- [Provided data]:
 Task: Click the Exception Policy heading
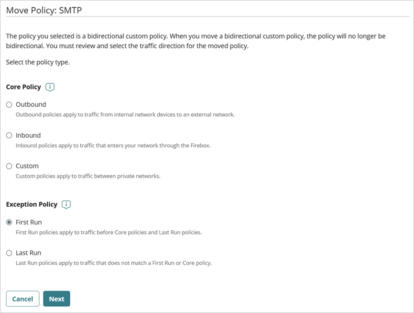(32, 204)
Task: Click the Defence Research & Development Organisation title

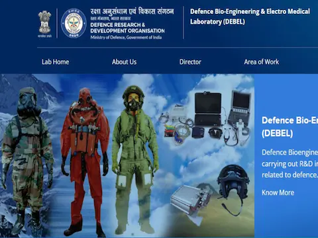Action: click(127, 28)
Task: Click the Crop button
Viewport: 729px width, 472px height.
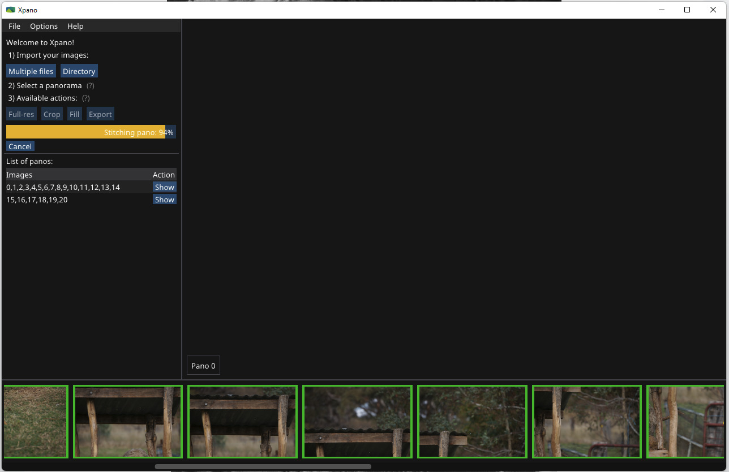Action: (x=52, y=114)
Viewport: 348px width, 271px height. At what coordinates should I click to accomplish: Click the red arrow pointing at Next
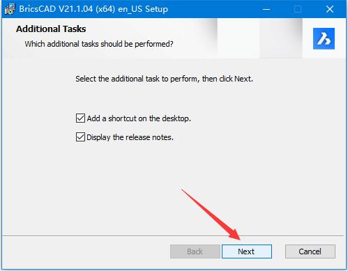pyautogui.click(x=211, y=214)
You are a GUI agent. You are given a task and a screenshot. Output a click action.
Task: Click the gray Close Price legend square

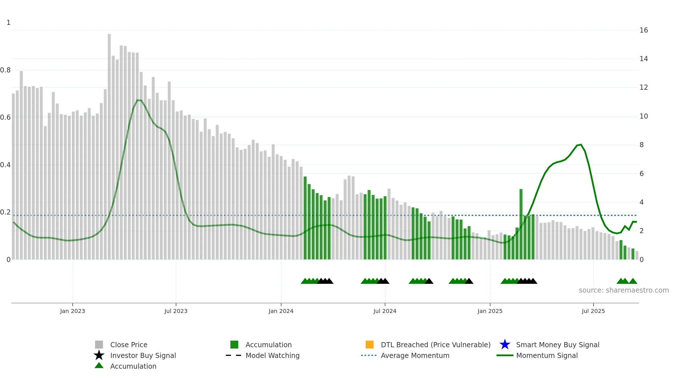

- [Your assignment]: Would you repeat the complete listing exactly, excluding each picture it holds?

- [Response box]:
 Task: Click the Exception Policy heading
(32, 204)
Task: Click the Defence Research & Development Organisation title

Action: click(127, 28)
Task: Click the Crop button
Viewport: 729px width, 472px height.
Action: (x=52, y=114)
Viewport: 348px width, 271px height. At what coordinates should I click to accomplish: Click the red arrow pointing at Next
pyautogui.click(x=211, y=214)
You are a GUI agent. You are given a task and a screenshot. Output a click action.
Task: Click the gray Close Price legend square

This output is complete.